WHAT THE TASK ASKS:
Quote exactly and only this range of lines in the data below: the line that holds "Instruction: Click 'THE" to the line that holds "Task: Click the チェックアウト button", both included.

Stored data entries
BEGIN

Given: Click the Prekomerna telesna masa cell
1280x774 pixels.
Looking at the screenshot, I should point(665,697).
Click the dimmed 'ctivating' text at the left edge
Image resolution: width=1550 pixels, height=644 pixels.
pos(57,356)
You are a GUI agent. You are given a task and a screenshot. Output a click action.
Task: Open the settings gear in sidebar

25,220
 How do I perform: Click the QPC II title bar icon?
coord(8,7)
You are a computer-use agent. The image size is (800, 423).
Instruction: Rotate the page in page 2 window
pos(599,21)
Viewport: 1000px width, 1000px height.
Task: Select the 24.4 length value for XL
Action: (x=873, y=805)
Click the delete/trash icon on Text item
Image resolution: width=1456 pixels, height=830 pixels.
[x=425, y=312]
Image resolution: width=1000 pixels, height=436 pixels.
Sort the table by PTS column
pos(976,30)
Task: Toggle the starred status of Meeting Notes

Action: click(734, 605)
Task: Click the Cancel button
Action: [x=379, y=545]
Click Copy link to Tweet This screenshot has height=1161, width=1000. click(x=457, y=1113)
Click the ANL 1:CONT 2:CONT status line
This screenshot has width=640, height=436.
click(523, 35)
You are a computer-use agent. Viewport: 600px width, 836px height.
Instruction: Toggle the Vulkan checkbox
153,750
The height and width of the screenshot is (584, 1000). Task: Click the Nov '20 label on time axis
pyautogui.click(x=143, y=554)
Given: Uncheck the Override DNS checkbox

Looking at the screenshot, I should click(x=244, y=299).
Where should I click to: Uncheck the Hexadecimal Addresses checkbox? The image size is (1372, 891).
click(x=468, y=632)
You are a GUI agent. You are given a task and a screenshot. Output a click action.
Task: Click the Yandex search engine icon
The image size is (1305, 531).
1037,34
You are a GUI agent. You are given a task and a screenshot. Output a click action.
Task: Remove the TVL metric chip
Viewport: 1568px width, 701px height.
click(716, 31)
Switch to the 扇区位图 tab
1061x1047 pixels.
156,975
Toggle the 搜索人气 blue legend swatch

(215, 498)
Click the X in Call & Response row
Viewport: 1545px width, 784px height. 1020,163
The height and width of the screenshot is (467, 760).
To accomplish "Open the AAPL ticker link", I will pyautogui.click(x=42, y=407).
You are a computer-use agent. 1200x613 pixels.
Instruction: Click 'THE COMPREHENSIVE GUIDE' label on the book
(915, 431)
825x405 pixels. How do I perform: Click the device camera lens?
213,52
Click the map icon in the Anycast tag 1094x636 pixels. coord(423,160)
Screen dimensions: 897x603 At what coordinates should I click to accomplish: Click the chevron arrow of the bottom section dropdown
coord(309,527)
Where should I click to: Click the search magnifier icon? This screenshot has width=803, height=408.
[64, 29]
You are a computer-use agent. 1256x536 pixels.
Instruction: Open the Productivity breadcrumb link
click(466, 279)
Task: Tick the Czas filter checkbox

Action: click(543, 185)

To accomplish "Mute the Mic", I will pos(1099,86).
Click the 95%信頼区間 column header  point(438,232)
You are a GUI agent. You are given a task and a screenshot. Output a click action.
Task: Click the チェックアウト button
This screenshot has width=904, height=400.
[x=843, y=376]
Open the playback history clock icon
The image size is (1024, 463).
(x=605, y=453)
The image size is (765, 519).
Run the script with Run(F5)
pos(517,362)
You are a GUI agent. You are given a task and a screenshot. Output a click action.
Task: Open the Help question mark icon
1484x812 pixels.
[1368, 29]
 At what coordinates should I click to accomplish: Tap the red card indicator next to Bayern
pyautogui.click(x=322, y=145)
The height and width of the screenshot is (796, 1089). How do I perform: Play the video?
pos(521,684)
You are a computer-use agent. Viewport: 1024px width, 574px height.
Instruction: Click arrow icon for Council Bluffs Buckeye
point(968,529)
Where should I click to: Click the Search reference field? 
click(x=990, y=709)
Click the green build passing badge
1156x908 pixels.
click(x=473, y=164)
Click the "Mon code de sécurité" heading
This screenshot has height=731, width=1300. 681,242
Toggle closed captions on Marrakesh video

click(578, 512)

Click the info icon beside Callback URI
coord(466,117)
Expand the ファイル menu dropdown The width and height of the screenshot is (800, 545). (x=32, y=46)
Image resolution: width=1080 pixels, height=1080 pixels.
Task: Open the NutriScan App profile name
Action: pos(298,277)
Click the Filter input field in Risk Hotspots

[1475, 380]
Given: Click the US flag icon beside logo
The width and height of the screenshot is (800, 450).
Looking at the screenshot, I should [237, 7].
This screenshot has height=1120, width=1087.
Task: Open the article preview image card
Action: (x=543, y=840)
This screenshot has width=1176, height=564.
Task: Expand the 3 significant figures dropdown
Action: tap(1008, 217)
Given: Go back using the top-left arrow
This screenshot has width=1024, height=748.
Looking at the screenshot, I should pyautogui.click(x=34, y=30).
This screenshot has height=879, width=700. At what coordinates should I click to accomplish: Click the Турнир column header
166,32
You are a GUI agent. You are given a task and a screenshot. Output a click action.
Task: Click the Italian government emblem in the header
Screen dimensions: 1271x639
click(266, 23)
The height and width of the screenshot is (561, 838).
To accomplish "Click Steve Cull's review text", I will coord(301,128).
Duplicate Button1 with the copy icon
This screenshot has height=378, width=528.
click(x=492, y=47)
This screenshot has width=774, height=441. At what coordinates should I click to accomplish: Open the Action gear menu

END

EXERCISE RESPONSE:
Instruction: Click 'THE COMPREHENSIVE GUIDE' label on the book
(915, 431)
825x405 pixels. How do I perform: Click the device camera lens?
213,52
Click the map icon in the Anycast tag 1094x636 pixels. coord(423,160)
Screen dimensions: 897x603 At what coordinates should I click to accomplish: Click the chevron arrow of the bottom section dropdown
coord(309,527)
Where should I click to: Click the search magnifier icon? This screenshot has width=803, height=408.
[64, 29]
You are a computer-use agent. 1256x536 pixels.
Instruction: Open the Productivity breadcrumb link
click(466, 279)
Task: Tick the Czas filter checkbox

Action: click(543, 185)

To accomplish "Mute the Mic", I will pos(1099,86).
Click the 95%信頼区間 column header  point(438,232)
You are a GUI agent. You are given a task and a screenshot. Output a click action.
Task: Click the チェックアウト button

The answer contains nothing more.